On Fri, Jan 24, 2025 at 05:58:09AM +0000, Matthew Wilcox wrote:
> On Wed, Jan 15, 2025 at 10:58:54AM -0800, Joshua Hahn wrote:
> > On machines with multiple memory nodes, interleaving page allocations
> > across nodes allows for better utilization of each node's bandwidth.
> > Previous work by Gregory Price [1] introduced weighted interleave, which
> > allowed for pages to be allocated across NUMA nodes according to
> > user-set ratios.
> 
> I still don't get it.  You always want memory to be on the local node or
> the fabric gets horribly congested and slows you right down.  But you're
> not really talking about NUMA, are you?  You're talking about CXL.
> 
> And CXL is terrible for bandwidth.  I just ran the numbers.
> 
> On a current Intel top-end CPU, we're looking at 8x DDR5-4800 DIMMs,
> each with a bandwidth of 38.4GB/s for a total of 300GB/s.
> 
> For each CXL lane, you take a lane of PCIe gen5 away.  So that's
> notionally 32Gbit/s, or 4GB/s per lane.  But CXL is crap, and you'll be
> lucky to get 3 cachelines per 256 byte packet, dropping you down to 3GB/s.
> You're not going to use all 80 lanes for CXL (presumably these CPUs are
> going to want to do I/O somehow), so maybe allocate 20 of them to CXL.
> That's 60GB/s, or a 20% improvement in bandwidth.  On top of that,
> it's slow, with a minimum of 10ns latency penalty just from the CXL
> encode/decode penalty.
>

>From the original - the performance tests show considerable opportunity
in the scenarios where DRAM bandwidth is pressured - as you can either

1) Lower the DRAM bandwidth pressure by offloading some cachelines to
   CXL - reducing latency on DRAM and reducing average latency overall.

   The latency cost on CXL lines gets amortized over all DRAM fetches
   no longer hitting stalls.

2) Under full-pressure scenarios (DRAM and CXL are saturated), the
   additional lanes / buffers provide more concurrent fetches - i.e.
   you're just doing more work (and avoiding going to storage).

   This is the weaker of the two scenarios.

No one is proposing we switch the default policy to weighted interleave.

= Performance summary =
(tests may have different configurations, see extended info below)
1) MLC (W2) : +38% over DRAM. +264% over default interleave.
   MLC (W5) : +40% over DRAM. +226% over default interleave.
2) Stream   : -6% to +4% over DRAM, +430% over default interleave.
3) XSBench  : +19% over DRAM. +47% over default interleave.

=====================================================================
Performance tests - MLC
>From - Ravi Jonnalagadda <ravis.opensrc@micron.com>

Hardware: Single-socket, multiple CXL memory expanders.

■ **DATASET CONTENT**:
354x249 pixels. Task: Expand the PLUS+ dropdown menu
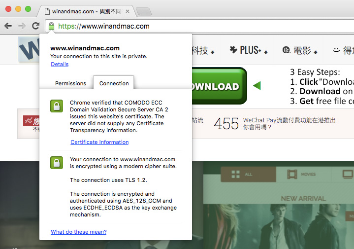[248, 50]
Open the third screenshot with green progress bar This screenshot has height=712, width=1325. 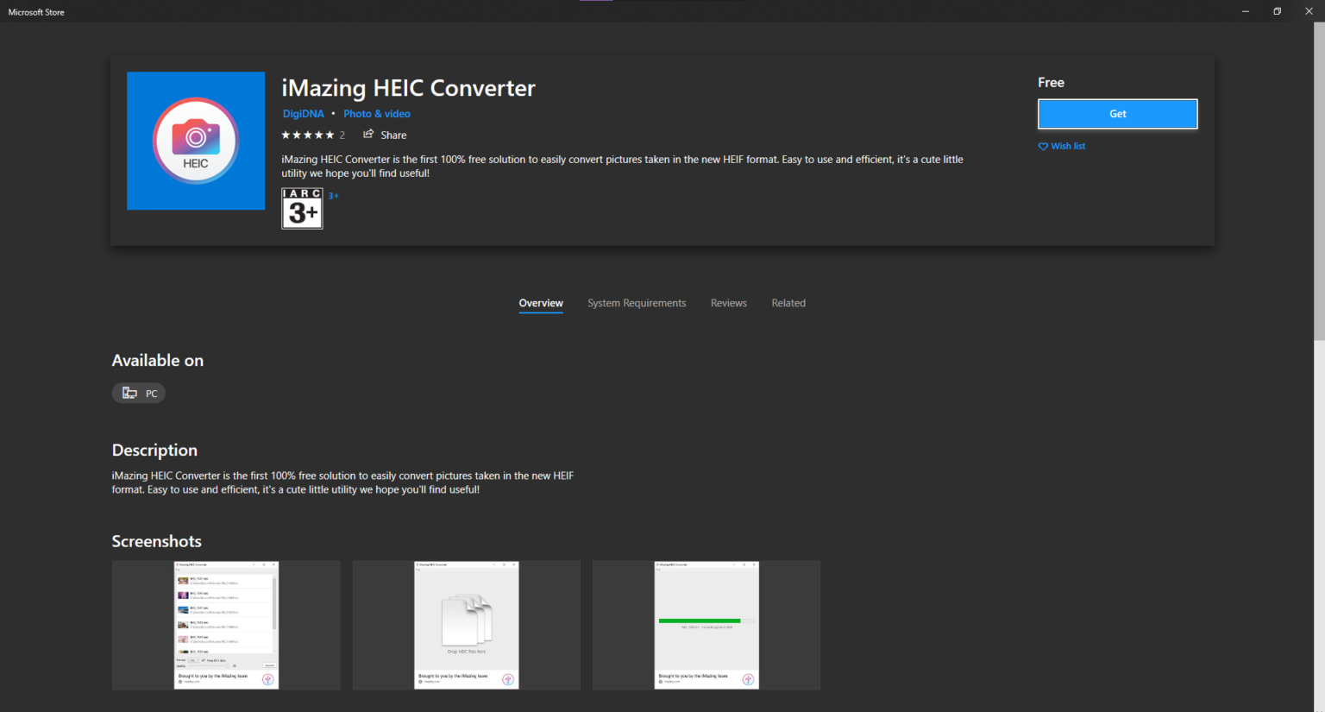pos(706,625)
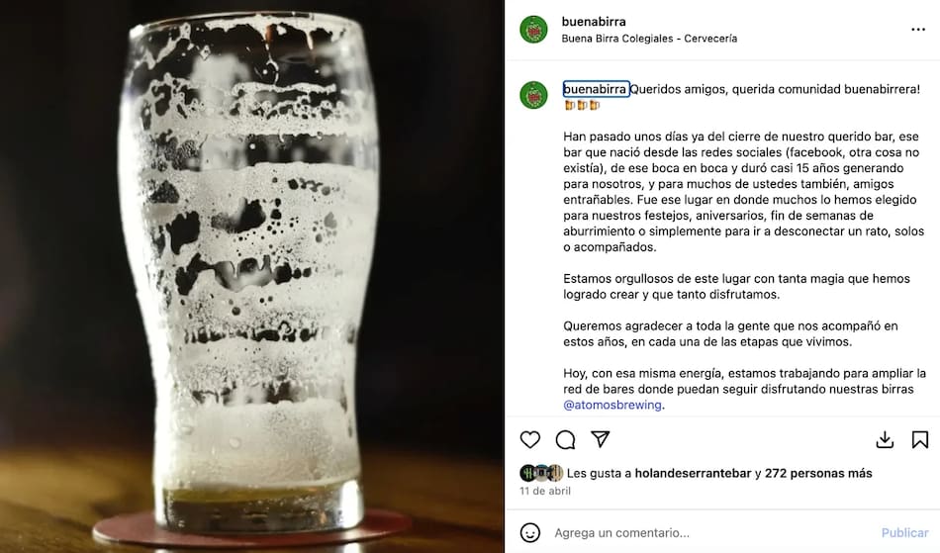Save the post with the bookmark icon
Screen dimensions: 940x553
click(920, 440)
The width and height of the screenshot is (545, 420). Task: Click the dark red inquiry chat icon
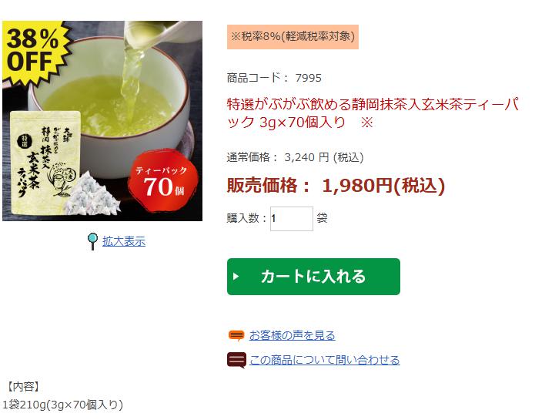click(236, 360)
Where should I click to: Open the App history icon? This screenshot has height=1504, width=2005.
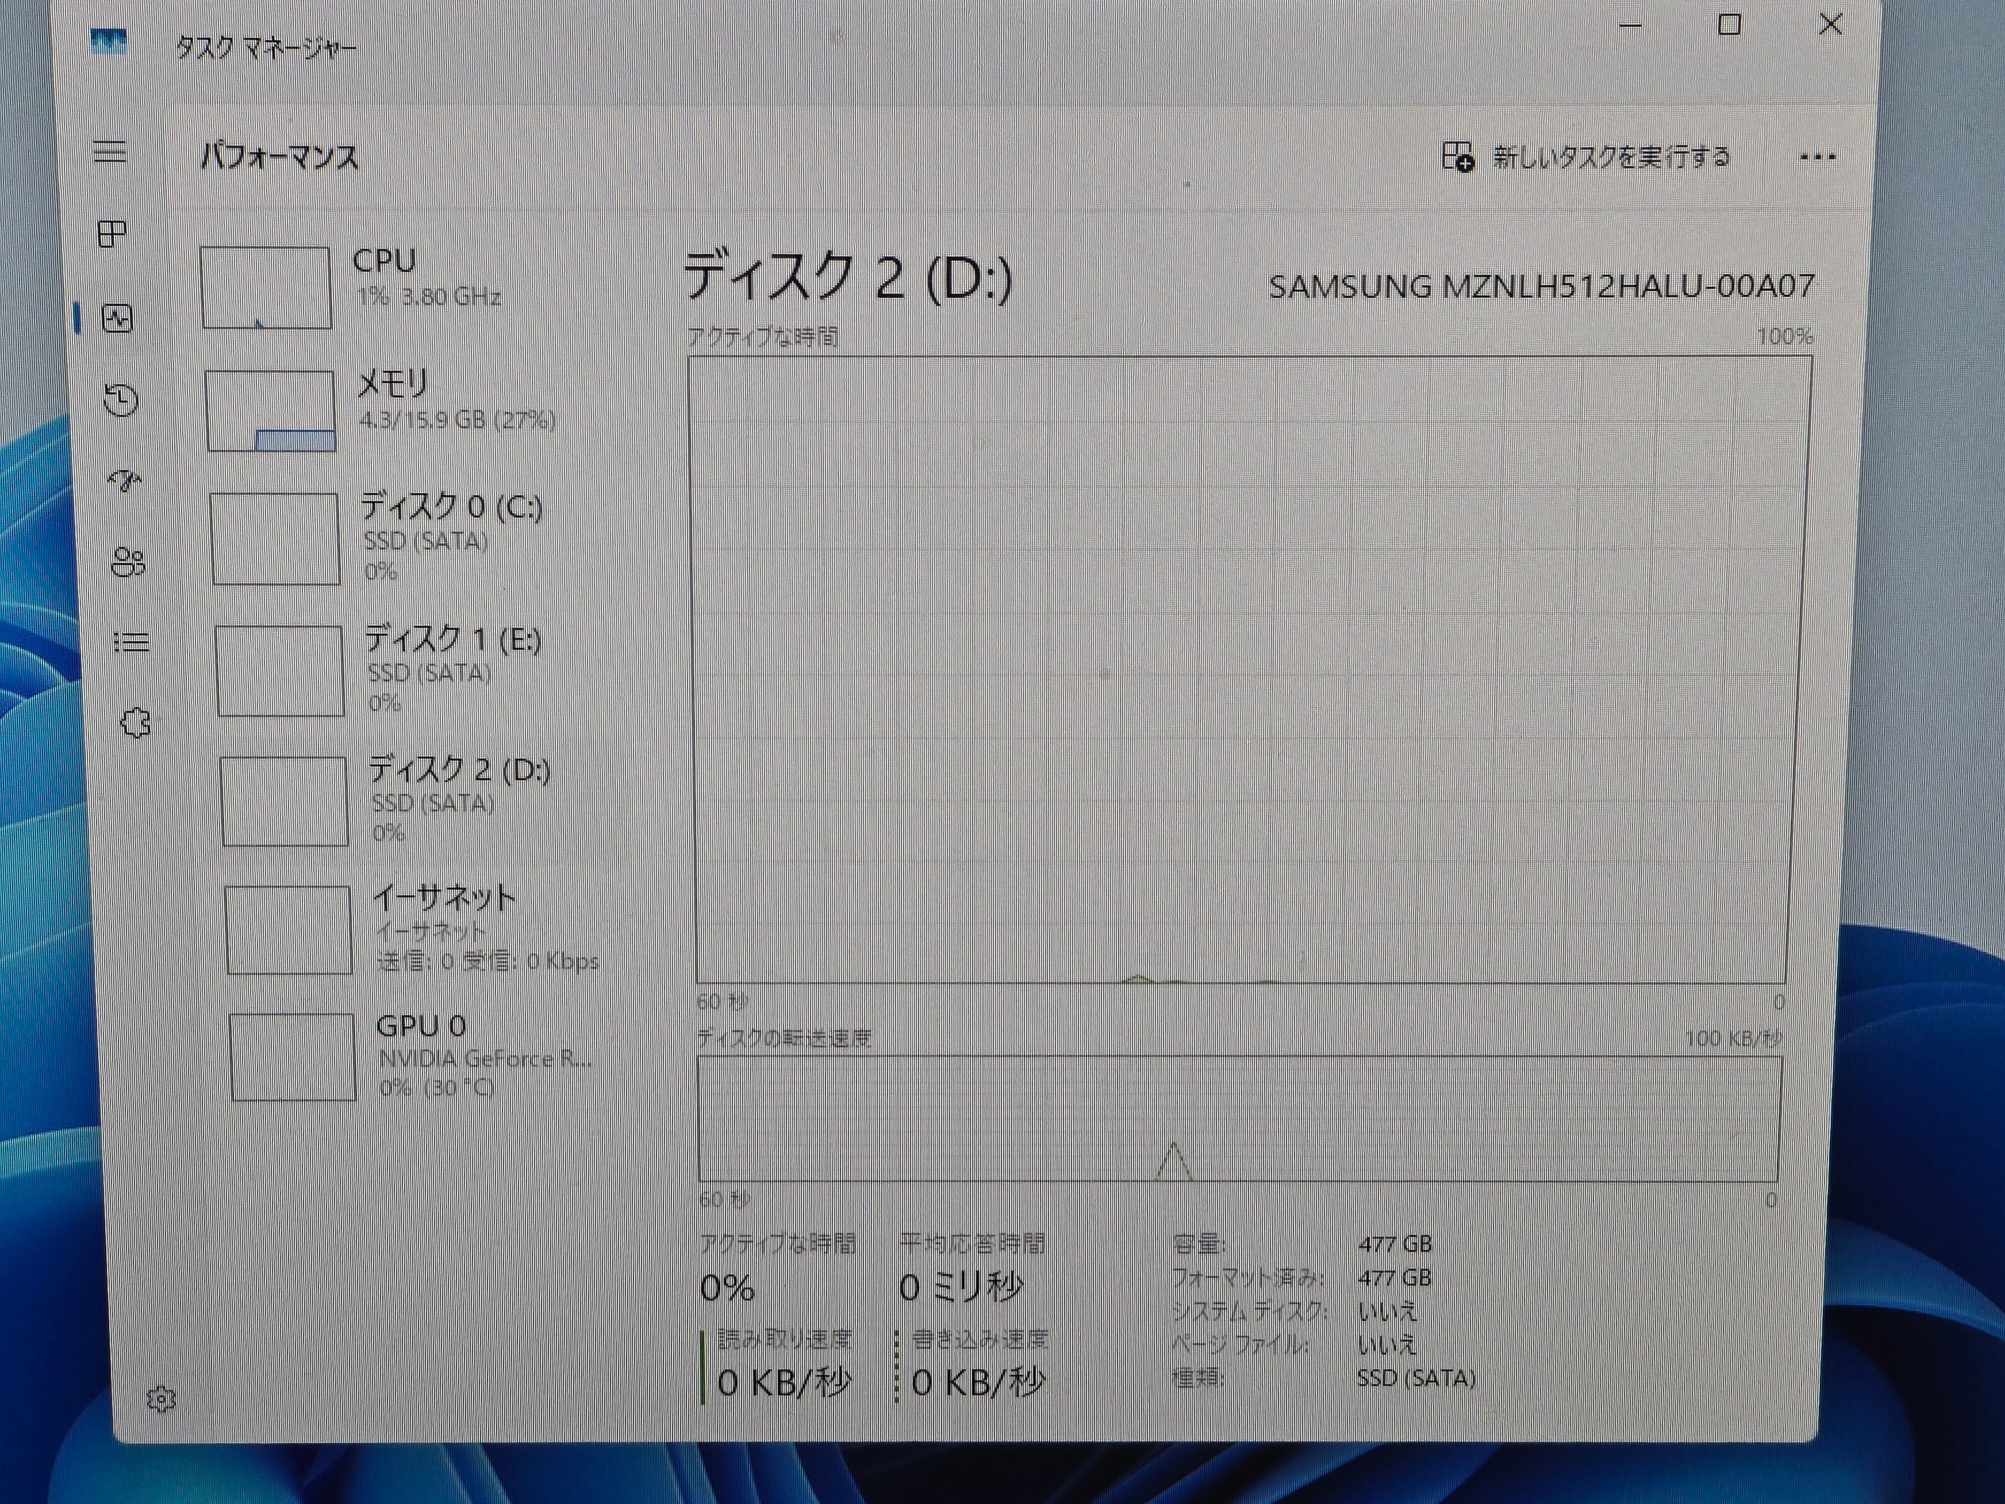click(x=121, y=400)
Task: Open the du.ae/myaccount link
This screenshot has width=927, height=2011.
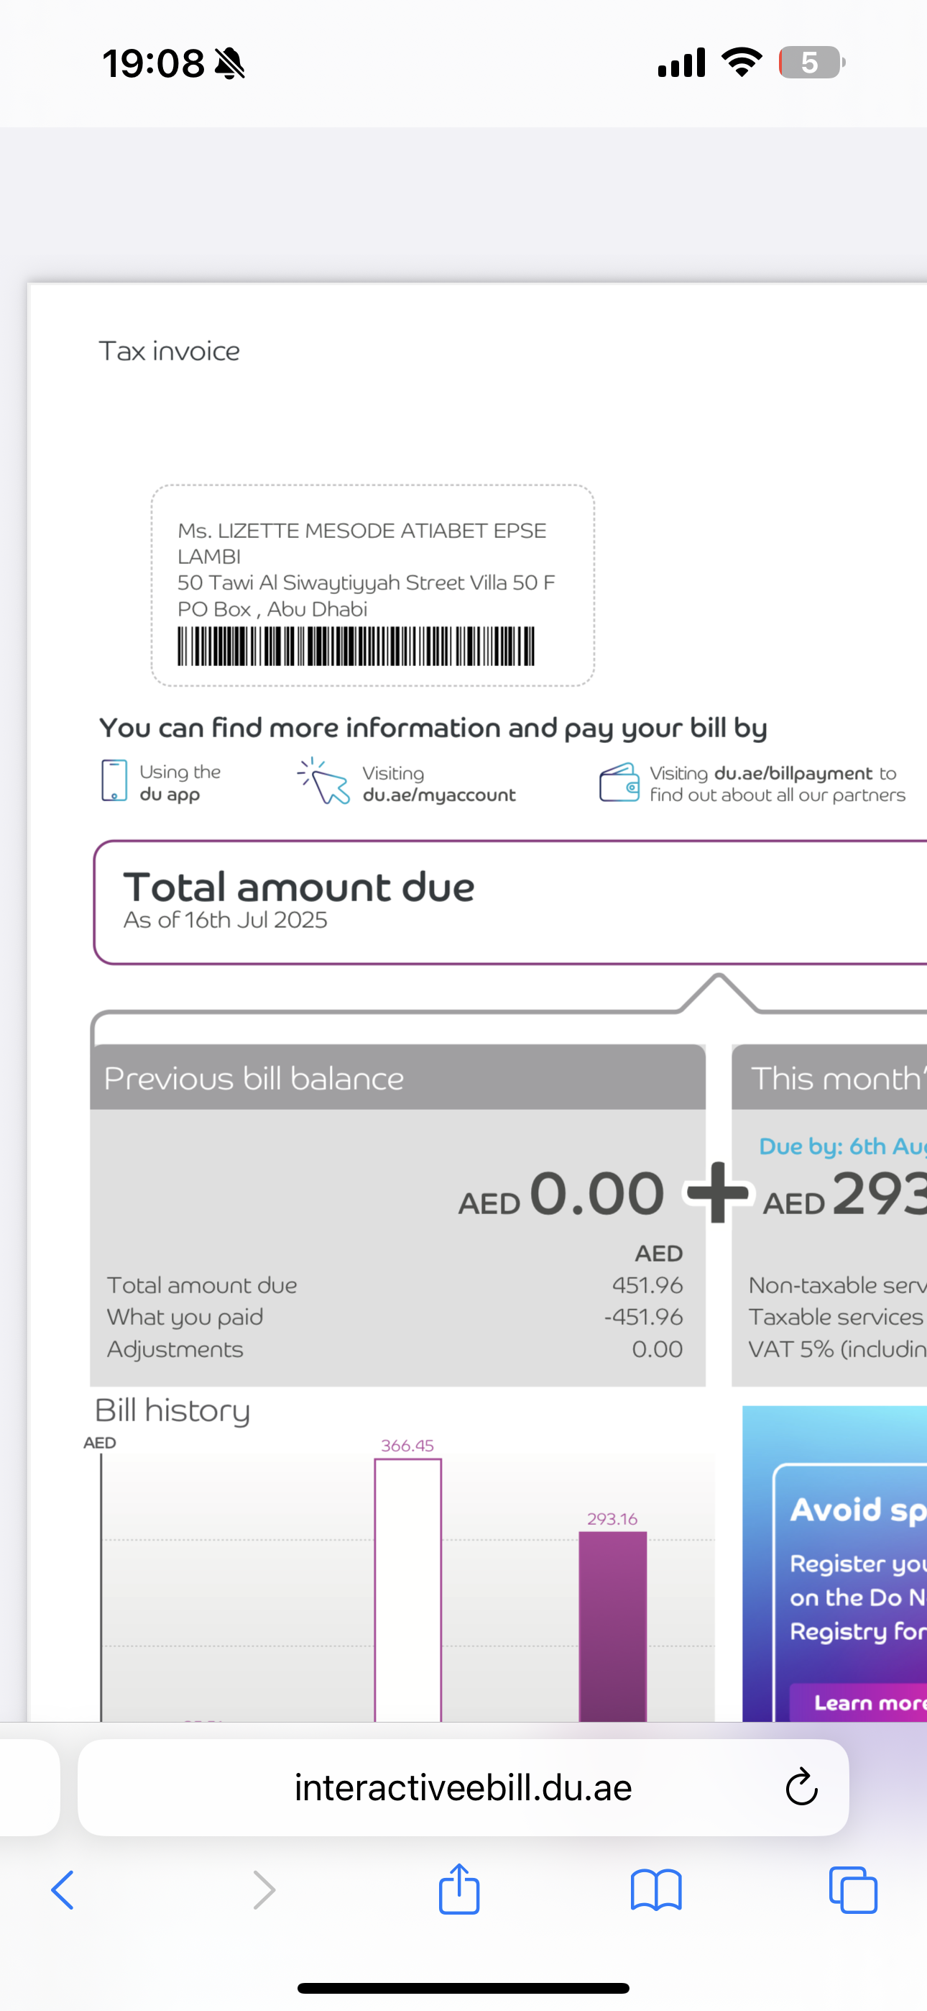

■ **EXERCISE INSTRUCTIONS**:
- a) Answer these questions from the weighted interleave thread:
(i) In the bandwidth estimate, how many of the CPU's lanes are suggested for allocation to CXL?
(ii) What gain over DRAM does the performance summary list for XSBench?
(iii) What hardware is given for the MLC performance tests?
- b) Reproduce the part of the weighted interleave thread that begins at the words "On Fri, Jan" and stops after "talking about CXL.".

■ **ANSWERS TO THE EXERCISE**:
- a)
(i) 20 lanes.
(ii) +19% over DRAM.
(iii) Single-socket, multiple CXL memory expanders.

- b)
On Fri, Jan 24, 2025 at 05:58:09AM +0000, Matthew Wilcox wrote:
> On Wed, Jan 15, 2025 at 10:58:54AM -0800, Joshua Hahn wrote:
> > On machines with multiple memory nodes, interleaving page allocations
> > across nodes allows for better utilization of each node's bandwidth.
> > Previous work by Gregory Price [1] introduced weighted interleave, which
> > allowed for pages to be allocated across NUMA nodes according to
> > user-set ratios.
> 
> I still don't get it.  You always want memory to be on the local node or
> the fabric gets horribly congested and slows you right down.  But you're
> not really talking about NUMA, are you?  You're talking about CXL.